Октябрьская революция углубила в представлениях об интеллигентности пафос народолюбия. Поэтому-то смог Слетов на условном итальянском материале дать интеллигентности истинно русское и, я бы сказала, общенародное толкование. В "Мастерстве" интеллигент Луиджи глубоко народен. Нет противопоставления этих понятий, потому что пафос жизни творцов духовной культуры - общественная совесть, самоотдача духа, созидание нравственных ценностей во имя народа. Каждый волен, говорил Слетов, в выборе себе предков. Луиджи избрал своим духовным ориентиром вольнолюбие Французской революции. Мартино - тюремщиков, монахов и палачей. Трагедия Луиджи в том, что он оказался в руках человека, который его эксплуатировал и его же умерщвлял, истребляя физически и угнетая психологически. Но Мартино - не народ, Мартино - чернь. И в этом Слетов тоже оказался верен традициям русской культуры и ее, от Пушкина идущим, толкованиям.
Два полюса "Мартино - Луиджи" позволили автору создать сложную картину действительности, резко противопоставив две эпохи - феодальную и буржуазно-демократическую. Мы видим, как быстро разворачивается антагонизм классов, как властно, силой утверждают себя наполеоновские войска, как нарастает в этой борьбе разрушительная тональность, как события деформируют установившиеся моральные нормы (превращение Ната-лины в куртизанку и т. п.) и как важно художнику сохранить свои нравственные ценности, чтобы жить и творить. Все это в повести было, все это обостряло ее нравственно-эстетическую проблематику.
Но страстные споры вспыхнули как бы в обход всего комплекса проблем. Их средоточием стала только тема творчества и ремесла.
"Мастерство" было воспринято - и союзниками, и противниками - как программная перевальская вещь. И для этого были серьезные основания.
Слетов писал свою повесть не для того, чтобы иллюстрировать эстетическое кредо "Перевала". Но перевальцы в изображенной им модели творческого процесса увидели отголосок великого завета Гёте, завета, который [303] они безоговорочно принимали. "В чем начало и конец всякого писания?" - спрашивал Гёте.

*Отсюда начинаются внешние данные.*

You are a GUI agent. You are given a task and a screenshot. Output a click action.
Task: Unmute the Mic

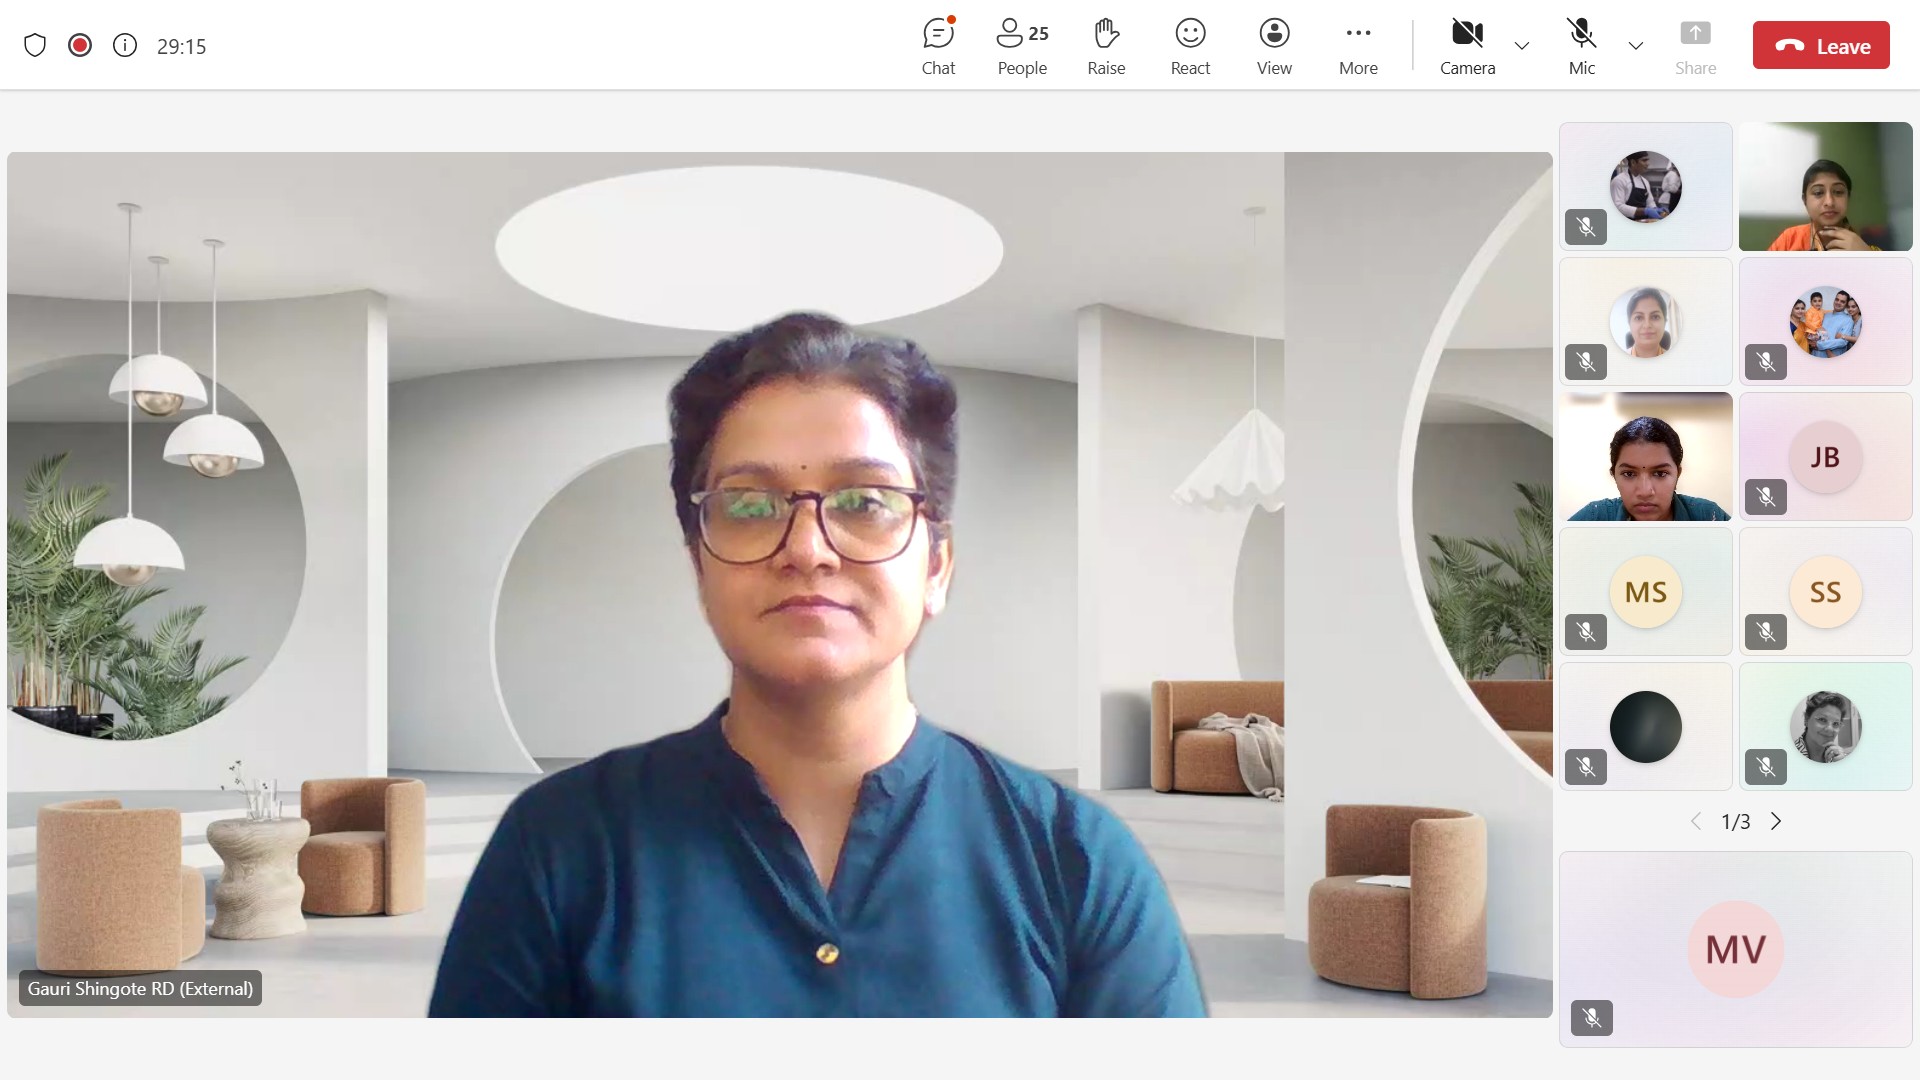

И отвечал: "Воспроизведение мира, окружающего меня, через внутренний мир, который все схватывает, связывает, заново создает, лепит и снова восстанавливает в собственной манере и форме". Уловив в слетовском "Мастерстве" идею самоотдачи духа, апофеоз свободного дара, противопоставленного тупому и агрессивному невежеству, перевальцы вольно толковали смысл повести, объявляя, что конфликт "Луиджи - Мартино" в новой форме повторяет коллизию "Моцарт - Сальери". С этого, собственно, и началась дискуссия вокруг "Мастерства".